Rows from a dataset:

• • • • • • •

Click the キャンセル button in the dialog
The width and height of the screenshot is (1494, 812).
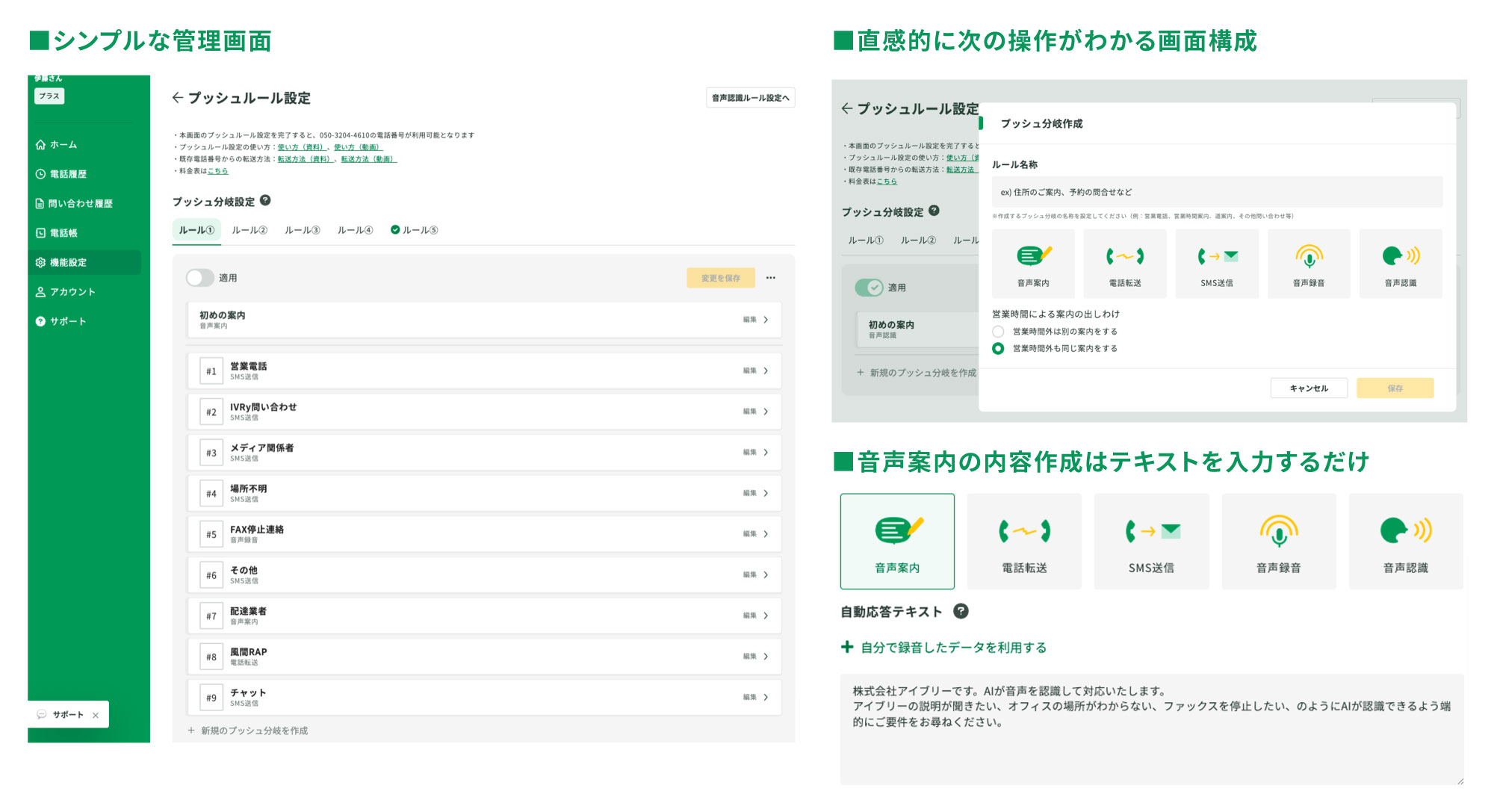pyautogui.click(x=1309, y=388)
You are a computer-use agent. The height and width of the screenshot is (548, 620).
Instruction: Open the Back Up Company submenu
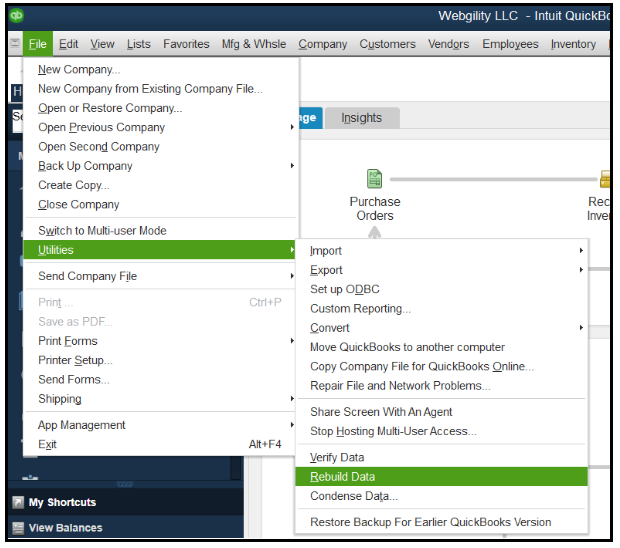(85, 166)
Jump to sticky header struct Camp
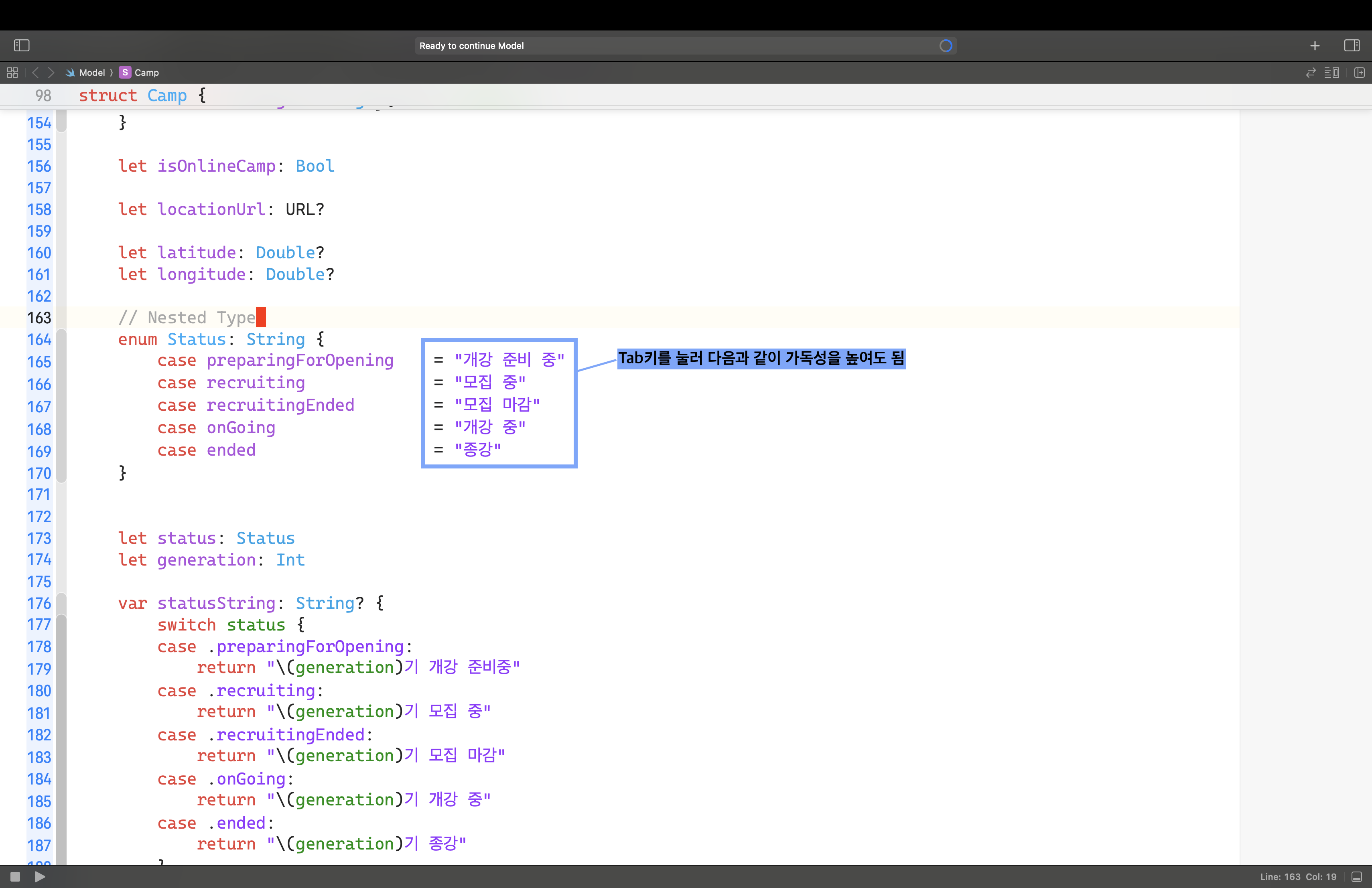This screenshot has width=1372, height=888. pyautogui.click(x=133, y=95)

• • • • • • •

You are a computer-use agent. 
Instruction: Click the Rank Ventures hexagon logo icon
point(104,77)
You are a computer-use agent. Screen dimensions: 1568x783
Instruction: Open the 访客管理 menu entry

• • • • • • •

Rewrite the entries from the line with "Click the キャンセル button in the dialog" up to and including the line with "This screenshot has", changing "Back Up Company" to "Restore Company" and keeping everything else the same. Leave the pictures out.

## REPLY
Click the キャンセル button in the dialog
The width and height of the screenshot is (1494, 812).
pyautogui.click(x=1309, y=388)
You are a computer-use agent. The height and width of the screenshot is (548, 620).
Instruction: Open the Restore Company submenu
(85, 166)
Jump to sticky header struct Camp
This screenshot has width=1372, height=888. pyautogui.click(x=133, y=95)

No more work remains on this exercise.